Add files via upload

2023-04-22 02:34:13 -03:00 · 2023-04-22 02:34:13 -03:00 · 80ef7c7bcb
commit 80ef7c7bcb
parent 25b433990a
15 changed files with 911 additions and 0 deletions
--- a/docs/RWKV-model.md
+++ b/docs/RWKV-model.md
@ -0,0 +1,54 @@
+> RWKV: RNN with Transformer-level LLM Performance
+>
+> It combines the best of RNN and transformer - great performance, fast inference, saves VRAM, fast training, "infinite" ctx_len, and free sentence embedding (using the final hidden state).
+
+https://github.com/BlinkDL/RWKV-LM
+
+https://github.com/BlinkDL/ChatRWKV
+
+## Using RWKV in the web UI
+
+#### 1. Download the model
+
+It is available in different sizes:
+
+* https://huggingface.co/BlinkDL/rwkv-4-pile-3b/
+* https://huggingface.co/BlinkDL/rwkv-4-pile-7b/
+* https://huggingface.co/BlinkDL/rwkv-4-pile-14b/
+
+There are also older releases with smaller sizes like:
+
+* https://huggingface.co/BlinkDL/rwkv-4-pile-169m/resolve/main/RWKV-4-Pile-169M-20220807-8023.pth
+
+Download the chosen `.pth` and put it directly in the `models` folder. 
+
+#### 2. Download the tokenizer
+
+[20B_tokenizer.json](https://raw.githubusercontent.com/BlinkDL/ChatRWKV/main/v2/20B_tokenizer.json)
+
+Also put it directly in the `models` folder. Make sure to not rename it. It should be called `20B_tokenizer.json`.
+
+#### 3. Launch the web UI
+
+No additional steps are required. Just launch it as you would with any other model.
+
+```
+python server.py --listen  --no-stream --model RWKV-4-Pile-169M-20220807-8023.pth
+```
+
+## Setting a custom strategy
+
+It is possible to have very fine control over the offloading and precision for the model with the `--rwkv-strategy` flag. Possible values include:
+
+```
+"cpu fp32" # CPU mode
+"cuda fp16" # GPU mode with float16 precision
+"cuda fp16 *30 -> cpu fp32" # GPU+CPU offloading. The higher the number after *, the higher the GPU allocation.

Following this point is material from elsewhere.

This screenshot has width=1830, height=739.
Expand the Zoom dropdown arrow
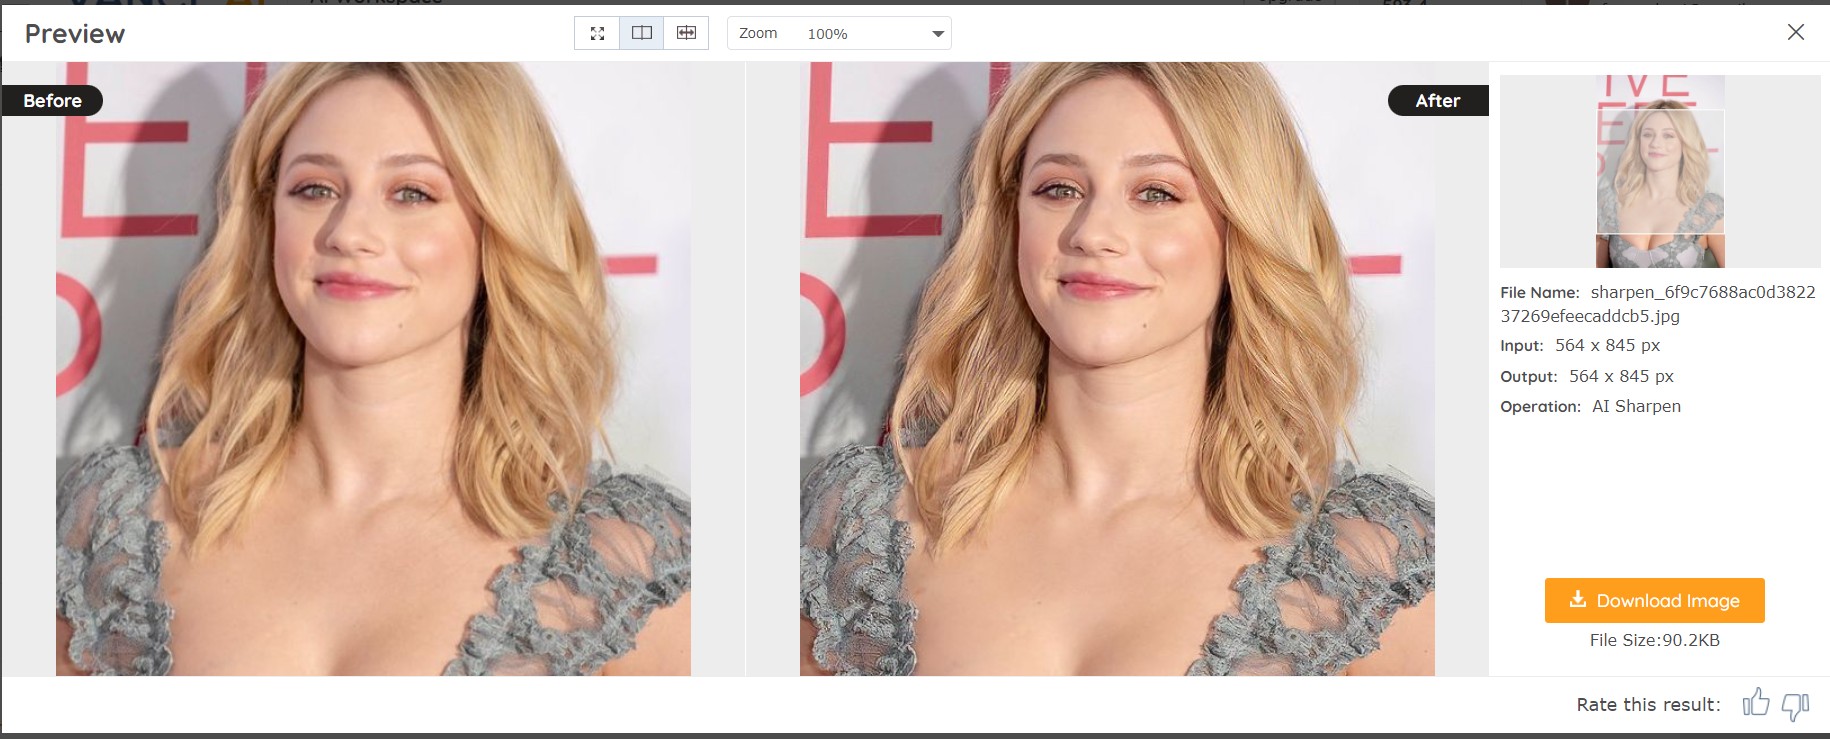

+"cuda fp16i8" # GPU mode with 8-bit precision
+```
+
+See the README for the PyPl package for more details: https://pypi.org/project/rwkv/
+
+## Compiling the CUDA kernel
+
+You can compile the CUDA kernel for the model with `--rwkv-cuda-on`. This should improve the performance a lot but I haven't been able to get it to work yet.